What this task involves
Count the lines of the material below that contain the string "screenshot", and reply with only that number.

[Records excerpted from a collection]
>> BEGIN

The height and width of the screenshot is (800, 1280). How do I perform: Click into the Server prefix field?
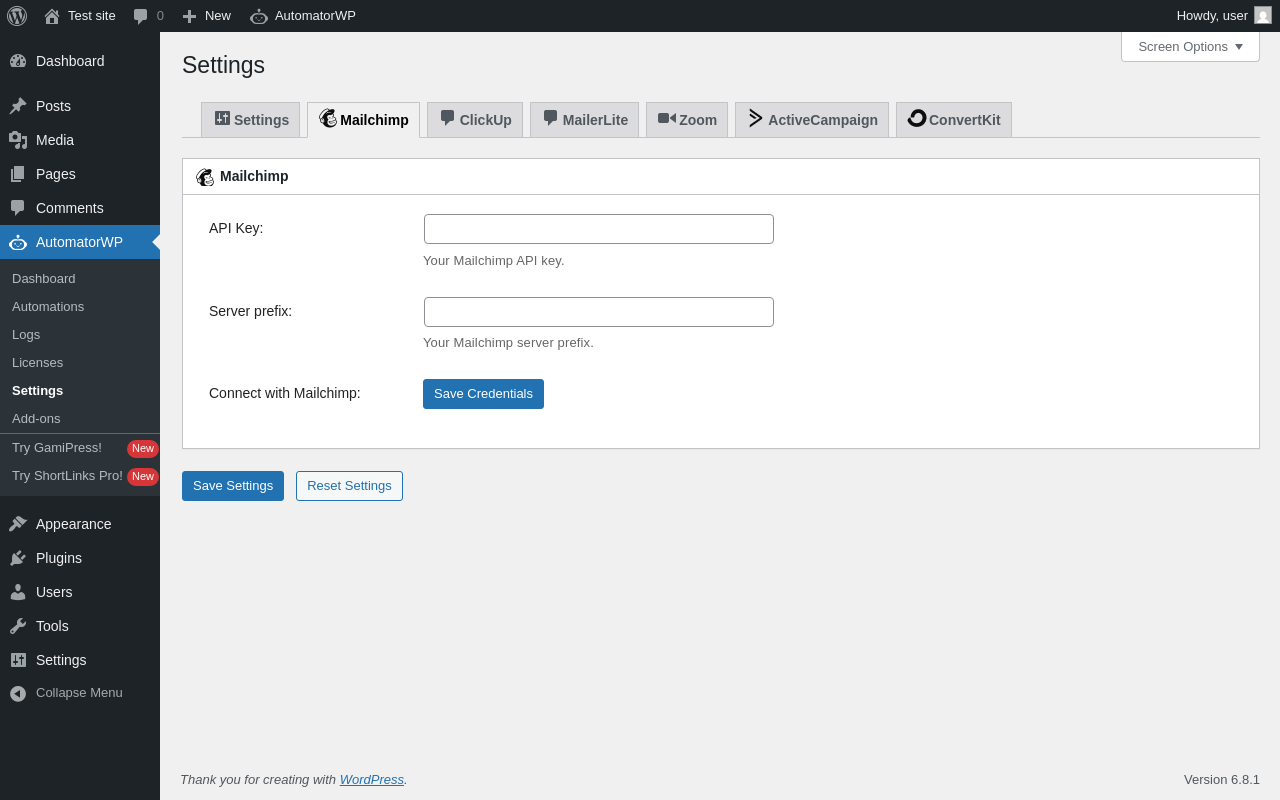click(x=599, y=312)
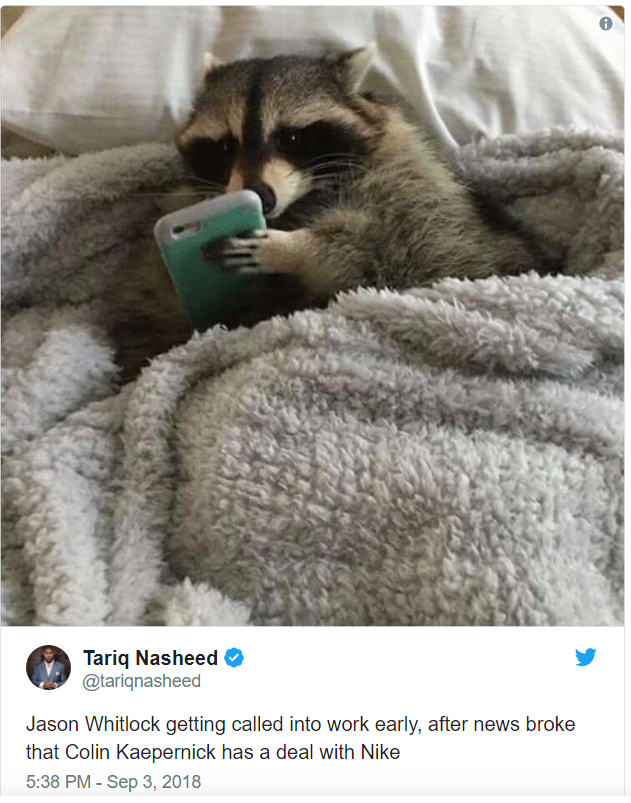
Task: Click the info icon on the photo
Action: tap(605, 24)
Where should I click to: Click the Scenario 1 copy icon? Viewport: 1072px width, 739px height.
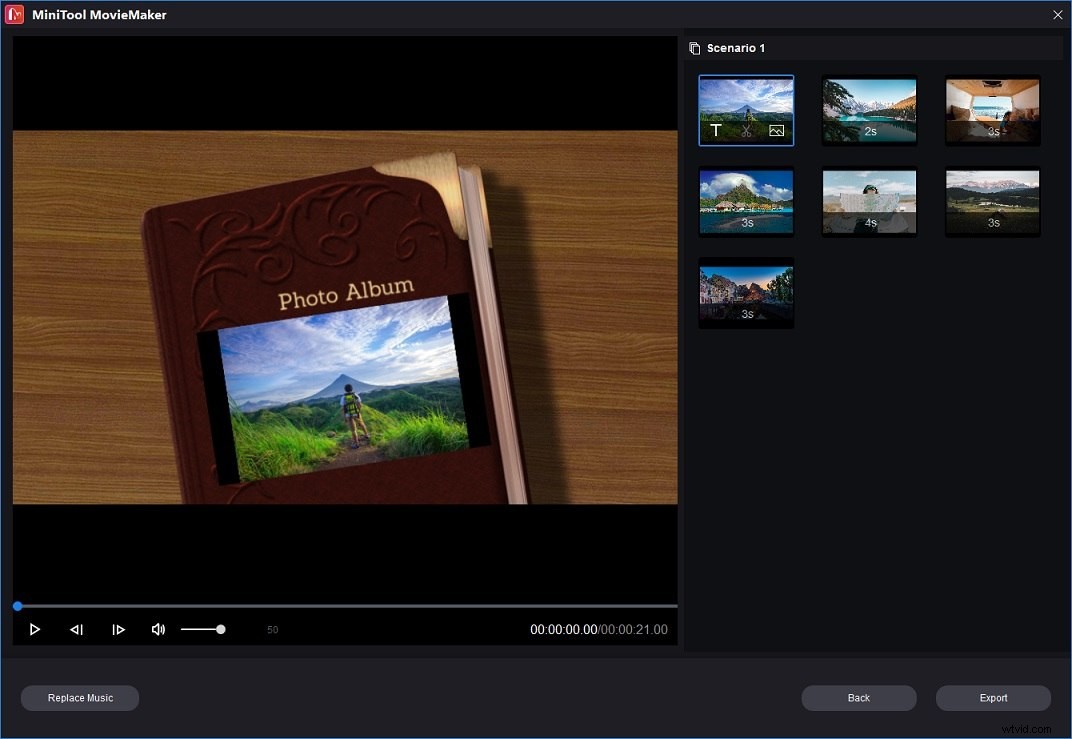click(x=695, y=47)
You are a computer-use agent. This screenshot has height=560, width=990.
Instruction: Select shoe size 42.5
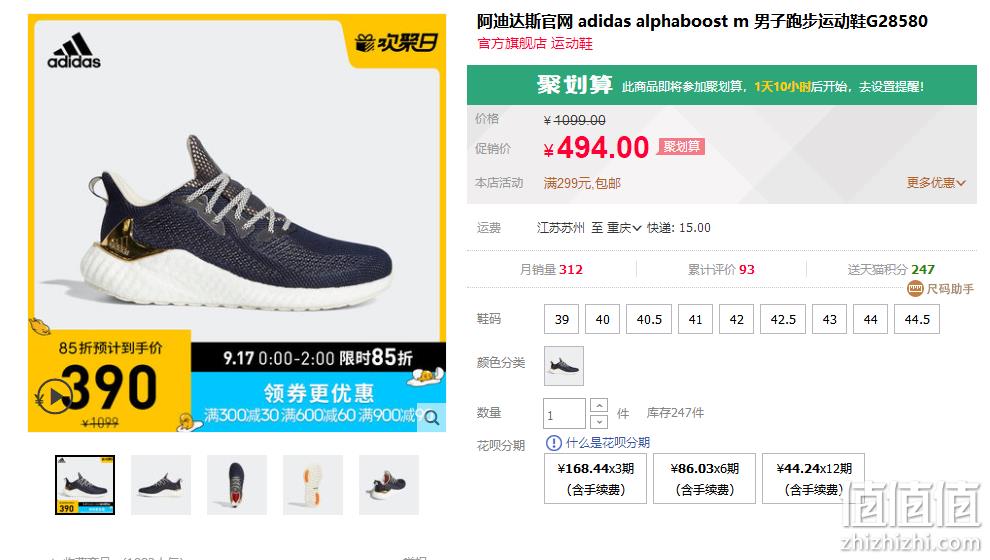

>> END

Worked answer
2